--- Texte retenu ---
============================================================

Conservant toujours la distinction des phénomènes [illisible] \représentatifs ou cognitifs, et des phénomènes/ déterminatifs, dont les premiers se rapportent à la simple connaissance, et sont l'objet de la logique, et les autres comprennent tout ce qui nous rend heureux ou malheureux ou nous porte à agir, et sont l'objet de la morale, distinction admise de tous temps sous les noms d'entendement et de volonté, et dont M. de Tracy a si bien tracé la démarcation, dans un passage du chapitre neuf de sa Logique, pag. 432, lig. 3 et suiv[antes], je distingue soit dans les phénomènes représentatifs, soit dans les autres, ceux qui sont actuellement produits dans des circonstances appropriées à ce qu'ils[107] le soient, ceux qui consistent dans les traces que laissent les premiers après que ces circonstances ont cessé. Ainsi ces phénomènes se trouvent disposés en quatre colonnes, la 1ère pour les phénomènes cognitifs actuels, la 2de pour les traces qu'ils laissent après eux, la troisième pour les phénomènes déterminatifs actuels, la 4ème pour leurs traces.

============================================================

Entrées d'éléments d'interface
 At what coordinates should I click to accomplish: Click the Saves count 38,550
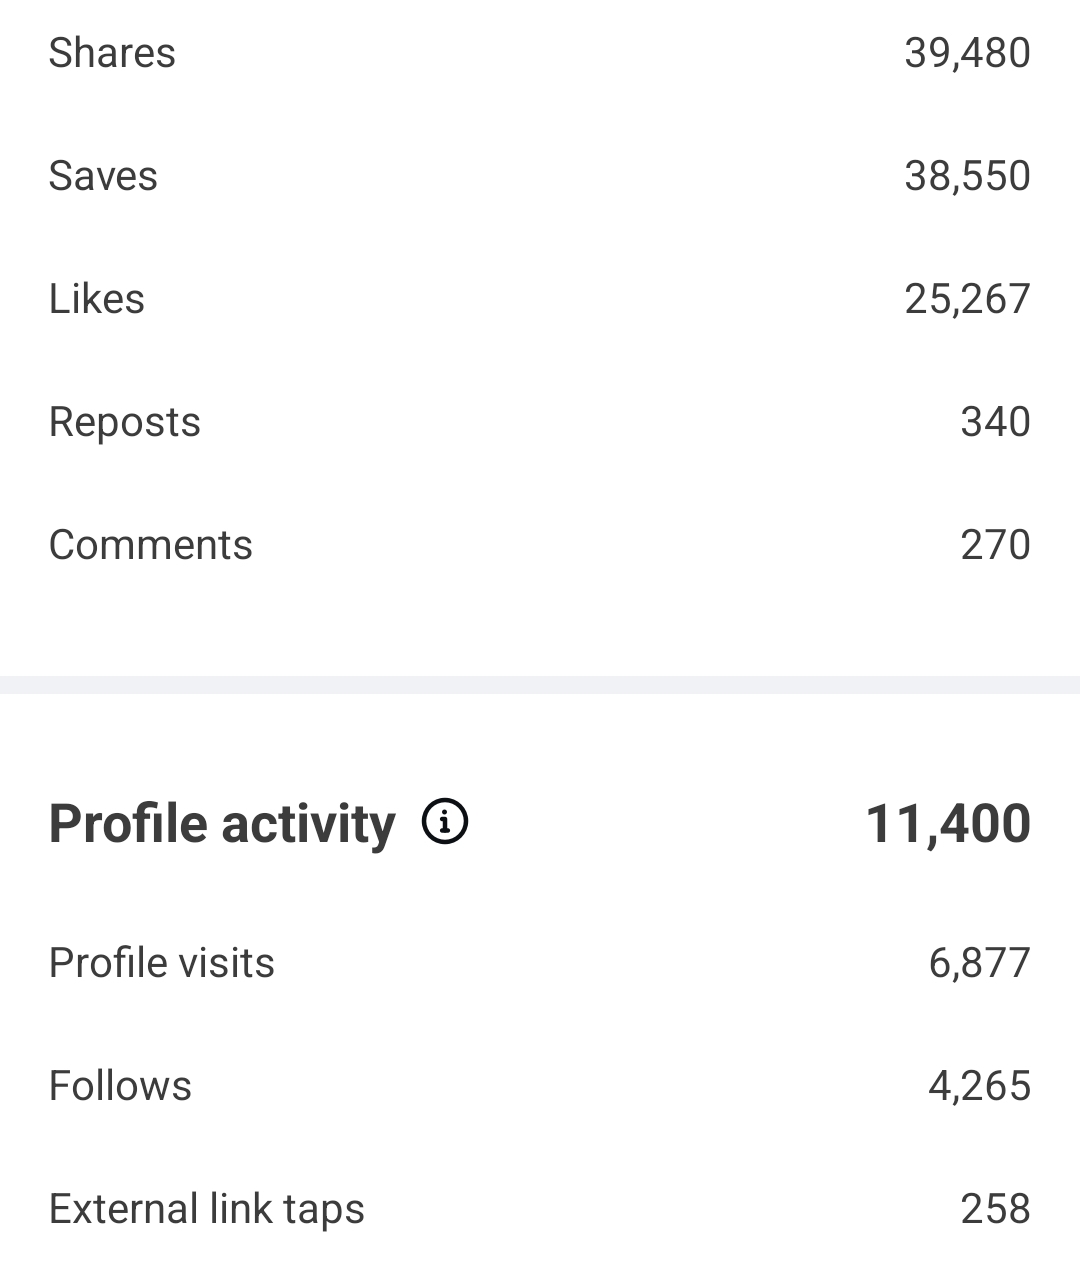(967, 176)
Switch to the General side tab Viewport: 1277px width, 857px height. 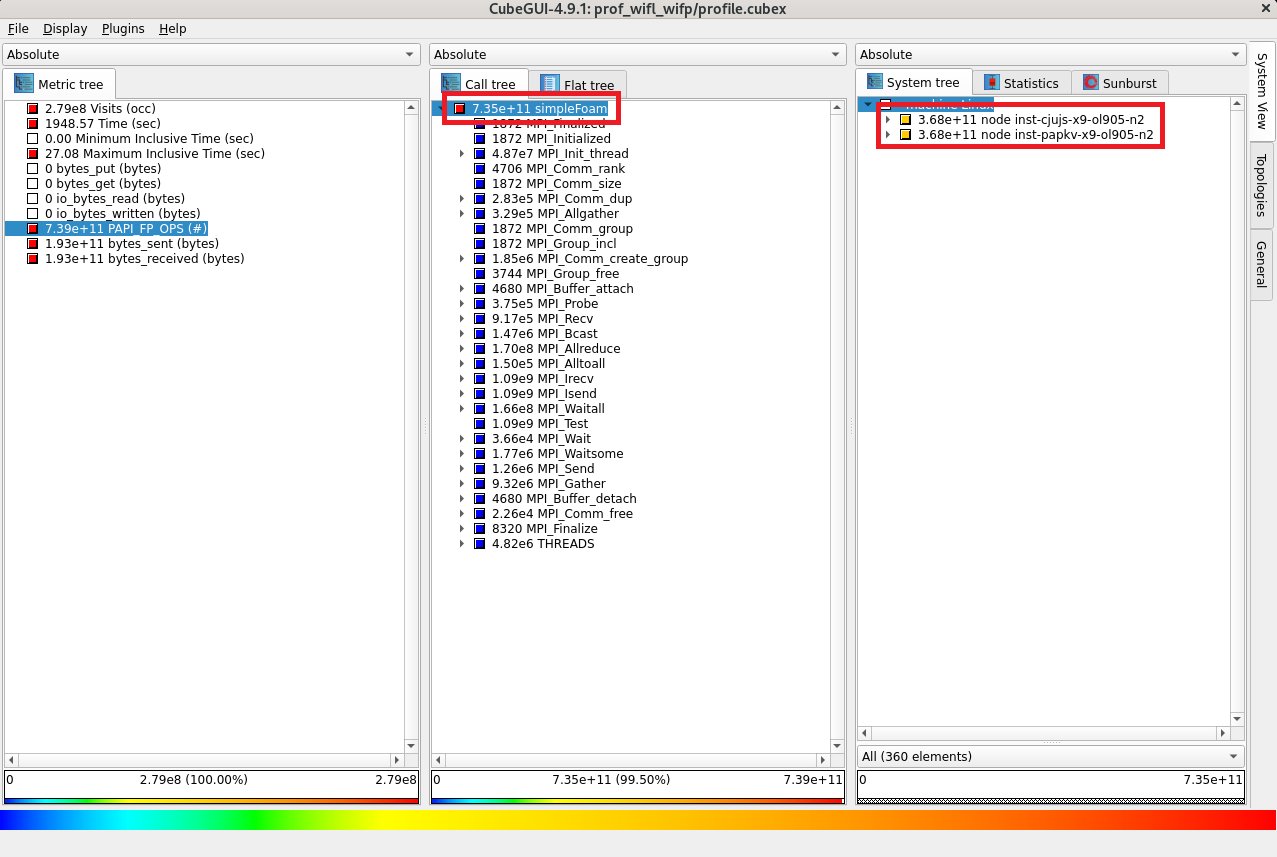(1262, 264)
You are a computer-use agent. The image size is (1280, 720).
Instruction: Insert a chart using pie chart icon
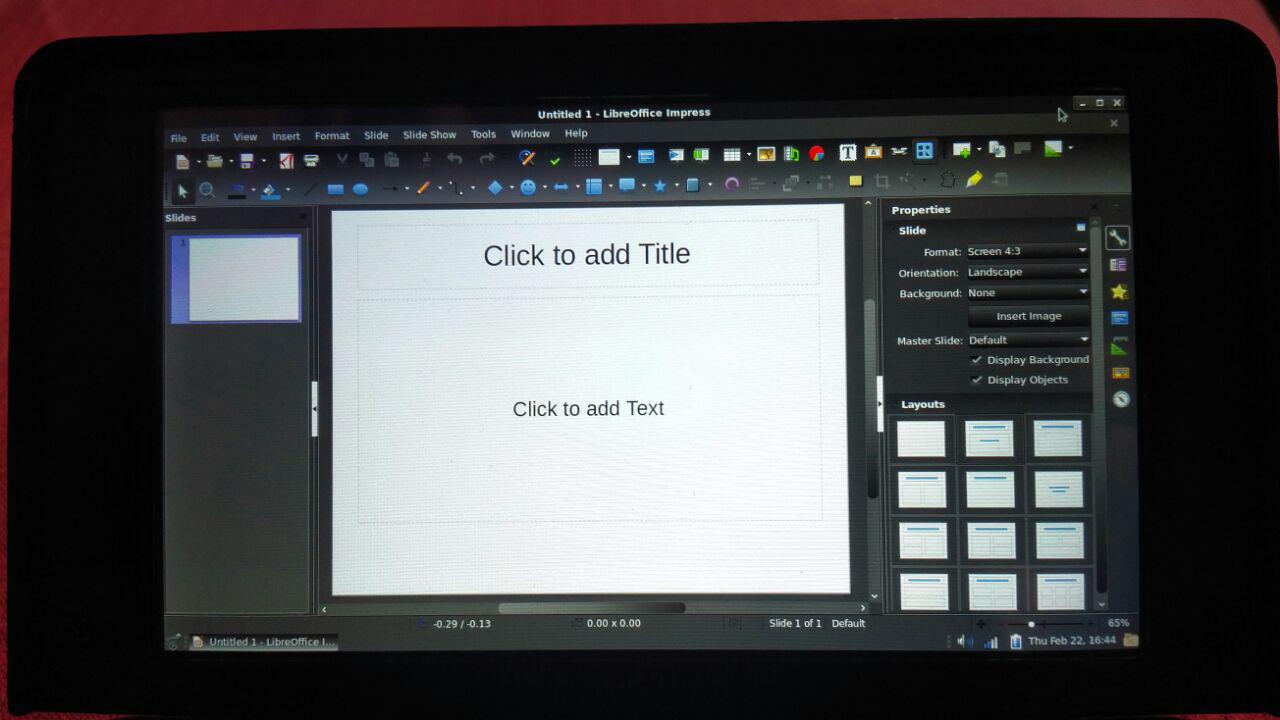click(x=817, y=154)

============================================================

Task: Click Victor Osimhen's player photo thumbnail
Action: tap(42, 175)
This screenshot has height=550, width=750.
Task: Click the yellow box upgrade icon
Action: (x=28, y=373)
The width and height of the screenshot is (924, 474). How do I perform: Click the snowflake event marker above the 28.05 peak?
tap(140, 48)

============================================================

D'après le texte retenu, quels phénomènes sont placés dans la troisième colonne ? Les entrées n'ont aucun rapport avec le texte retenu.

La troisième colonne est consacrée aux phénomènes déterminatifs actuels.